Another unusual feature of C. albicans is that it uses the cytoplasmic enzyme urea amidolyase, encoded by DUR1,2, to hydrolyze urea. Dur1,2p (degradation of urea) is a multifunctional, biotin-dependent enzyme (33) that was first characterized in the yeast Candida utilis (32). It is also present in Saccharomyces cerevisiae (7, 39). Catabolism of urea involves a single protein with two enzymatic activities. The first is an avidin-sensitive urea carboxylase (EC 6.3.4.6); urea is carboxylated in an ATP-dependent reaction, forming allophanate, also known as urea carboxylate. The second is allophanate hydrolase or allophanate amidohydrolyase (EC 3.5.1.54), which releases two NH3 and two CO2 (39).

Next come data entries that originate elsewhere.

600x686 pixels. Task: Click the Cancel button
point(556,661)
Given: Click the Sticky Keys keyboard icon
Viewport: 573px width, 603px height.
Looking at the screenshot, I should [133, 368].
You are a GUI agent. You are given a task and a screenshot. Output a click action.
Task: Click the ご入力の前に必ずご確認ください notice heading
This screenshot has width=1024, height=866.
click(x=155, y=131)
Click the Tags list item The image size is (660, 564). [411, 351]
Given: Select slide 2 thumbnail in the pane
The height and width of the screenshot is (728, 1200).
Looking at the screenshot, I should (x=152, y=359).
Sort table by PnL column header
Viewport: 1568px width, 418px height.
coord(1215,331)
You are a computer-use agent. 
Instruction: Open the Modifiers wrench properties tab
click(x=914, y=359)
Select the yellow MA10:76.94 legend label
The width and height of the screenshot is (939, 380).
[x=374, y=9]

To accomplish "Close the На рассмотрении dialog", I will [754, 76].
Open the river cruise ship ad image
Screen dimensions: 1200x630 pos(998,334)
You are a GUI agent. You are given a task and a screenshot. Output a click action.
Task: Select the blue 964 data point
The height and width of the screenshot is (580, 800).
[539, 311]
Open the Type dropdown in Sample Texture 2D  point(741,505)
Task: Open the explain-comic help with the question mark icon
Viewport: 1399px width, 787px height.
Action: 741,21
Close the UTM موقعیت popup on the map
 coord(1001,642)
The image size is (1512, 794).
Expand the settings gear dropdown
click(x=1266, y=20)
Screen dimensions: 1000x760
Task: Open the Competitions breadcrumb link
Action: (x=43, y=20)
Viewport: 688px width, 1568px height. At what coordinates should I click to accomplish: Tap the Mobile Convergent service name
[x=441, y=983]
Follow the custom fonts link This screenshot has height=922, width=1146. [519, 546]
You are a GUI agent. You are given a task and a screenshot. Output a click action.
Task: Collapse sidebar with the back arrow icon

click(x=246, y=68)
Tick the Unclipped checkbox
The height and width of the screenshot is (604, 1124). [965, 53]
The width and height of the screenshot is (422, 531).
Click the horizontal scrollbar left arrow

This paper addresses how the macrophage signal for hyphal switching relates to previously known signaling pathways. The transcriptional response analysis reported by Lorenz et al. (21) showed that at an early stage arginine biosynthesis was strongly upregulated. In this report we link arginine biosynthesis to the hyphal switch necessary for escape from the macrophage. The link is mediated by the enzyme urea amidolyase, encoded by DUR1,2. Biosynthesis of arginine, which is metabolized by C. albicans cells producing CO2, is essential and acts as a signal to activate the cAMP-dependent PKA pathway, thereby regulating the yeast-to-hypha switch inside the macrophage. This series of events is critical for hyphal development inside the macrophage at the initial phase after phagocytosis, thereby piercing the macrophage and escaping.

MATERIALS AND METHODS

Strains, media, and growth condition.

The C. albicans strain A-72 was obtained from Patrick Sullivan, University of Otago, Dunedin, New Zealand. Wild-type clinical isolate SC5314, CAF2-1 (ura3::imm434/URA3) (11), CAI4 (ura3::imm434/ura3::imm434) (12), SN152 (URA3/ura3::imm434 his1/his1 arg4/arg4 leu2/leu2 IRO1/iro1::imm436) (28), and SN87 (URA3/ura3::imm434 his1/his1 leu2/leu2 IRO1/iro1::imm436) (28) were obtained from Alexander Johnson, University of California at San Francisco. BWP17 (ura3::imm434/ura3::imm434 arg4::hisG/arg4::hisG his1::hisG/his1::hisG) (27) and DAY286 (ura3::imm434/ura3::imm434 pARG4::URA3::arg4::hisG/arg4::hisG his1::hisG/his1::hisG) (10) were obtained from Aaron Mitchell's collection. JKC19 (ura3::imm434/ura3::imm434 cph1::hisG/cph1::hisG URA3::hisG) (20), HLC52 (ura3::imm434/ura3::imm434 efg1::hisG/ efg1::hisG URA3::hisG) (20), and HLC54 (ura3::imm434/ura3::imm434 cph1::hisG/cph1::hisG efg1::hisG/efg1::hisG URA3::hisG) (20) were obtained from Gerald R. Fink, Cambridge, MA, and CAR2 (rim101::hisG/rim101::hisG-URA3-hisG ura3::imm434/ura3::imm434) (30) was obtained from Fritz A. Muhlschlegel, Canterbury, United Kingdom. GTC41 (ura3::imm434/ura3::imm434 GCN4/gcn4::hisG-URA3-hisG) (37), GTC43 (ura3::imm434/ura3::imm434 gcn4::hisG-URA3-hisG/gcn4::hisG) (37), and GTC45 (ura3::imm434/ura3::imm434 gcn4::hisG/gcn4::hisG CIp10-GCN4) (37) were obtained from Alistair J. P. Brown, Aberdeen, United Kingdom. The construction of KWN2 (dpp3::HIS1/dpp3::LEU2 his1/his1 leu2/leu2 arg4/arg4) and KWN4 (dpp3::DPP3/dpp3::DPP3 his1/his1 leu2/leu2 arg4/arg4) was described previously (25). KWN6 (dur1,2/dur1,2), KWN7 (dur1,2/dur1,2::DUR1,2), and KWN8 (dur1,2/dur1,2::DUR1,2/DUR1,2) were made in this study as described below.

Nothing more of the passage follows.